Decreased role of neuropeptides in the microvascular function in migraine patients with polycystic ovary syndrome

Background and aims: To understand pathophysiological mechanisms underlying migraine as a cardiovascular risk factor, we studied neuropeptide action and endothelial function as measures of peripheral microvascular function in middle-aged women with or without migraine. Methods: We included women with the endocrine disorder polycystic ovary syndrome (PCOS), a population with supposed elevated cardiovascular risk, with and without comorbid migraine. In 26 women without and 23 women with migraine in the interictal phase (mean age 50.8 ± 2.9 years) local thermal hyperemia (LTH) of the skin of the volar forearm was measured cross-sectionally under control conditions, after inhibition of neuropeptide release by 5% lidocaine/prilocaine (EMLA) cream application, and after inhibition of nitric oxide formation by iontophoresis of NG-monomethyl-L-arginine (L-NMMA).

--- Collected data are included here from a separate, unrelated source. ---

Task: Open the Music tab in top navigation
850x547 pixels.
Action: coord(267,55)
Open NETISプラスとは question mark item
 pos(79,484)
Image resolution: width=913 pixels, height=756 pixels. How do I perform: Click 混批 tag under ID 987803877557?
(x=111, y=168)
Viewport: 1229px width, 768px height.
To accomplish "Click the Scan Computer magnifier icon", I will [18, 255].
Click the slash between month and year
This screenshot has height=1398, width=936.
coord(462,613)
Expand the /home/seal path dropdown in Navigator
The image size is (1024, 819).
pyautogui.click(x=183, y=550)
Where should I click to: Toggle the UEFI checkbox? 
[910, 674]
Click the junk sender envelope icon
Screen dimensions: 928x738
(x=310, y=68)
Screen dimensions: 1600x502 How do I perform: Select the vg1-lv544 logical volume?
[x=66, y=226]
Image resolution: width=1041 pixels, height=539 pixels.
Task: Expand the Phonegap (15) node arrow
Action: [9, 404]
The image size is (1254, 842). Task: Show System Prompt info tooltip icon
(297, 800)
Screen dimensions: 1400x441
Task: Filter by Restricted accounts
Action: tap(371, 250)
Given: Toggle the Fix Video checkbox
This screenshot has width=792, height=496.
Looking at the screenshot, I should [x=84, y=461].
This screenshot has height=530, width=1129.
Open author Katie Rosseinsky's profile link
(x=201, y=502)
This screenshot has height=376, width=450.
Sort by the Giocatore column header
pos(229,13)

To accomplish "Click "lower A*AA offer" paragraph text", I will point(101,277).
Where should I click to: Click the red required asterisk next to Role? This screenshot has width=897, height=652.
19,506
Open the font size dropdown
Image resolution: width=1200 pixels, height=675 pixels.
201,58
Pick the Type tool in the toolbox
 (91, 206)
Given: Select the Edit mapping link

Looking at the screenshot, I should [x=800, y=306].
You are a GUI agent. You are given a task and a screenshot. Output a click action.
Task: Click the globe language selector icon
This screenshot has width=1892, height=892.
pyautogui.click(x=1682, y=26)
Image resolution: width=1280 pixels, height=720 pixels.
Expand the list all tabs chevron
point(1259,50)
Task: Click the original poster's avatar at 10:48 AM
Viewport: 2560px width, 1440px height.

Hereafter, changes in the natural logarithm of the reactive hyperemia index (lnRHI) and augmentation index (AI) during reperfusion after occlusion-derived ischemia were measured. Results: While mean values under control conditions and L-NMMA conditions were similar, migraine patients had a significantly higher mean area of the curve (AUC) of the total LTH response after EMLA application than those without (86.7 ± 26.5% versus 67.9 ± 24.2%; p = 0.014). This was also reflected by a higher median AUC of the plateau phase under similar conditions in women with migraine compared to those without (83.2% (IQR[73.2–109.5]) versus 73.2% (IQR[54.3–92.0]); p = 0.039). Mean changes in lnRHI and AI scores were similar in both groups. Conclusions: In PCOS patients with migraine, neuropeptide action was lower compared with those without migraine. While larger studies are warranted, these findings provide a potential mechanism supporting previous findings that migraine may be independent from traditional risk factors, including atherosclerosis.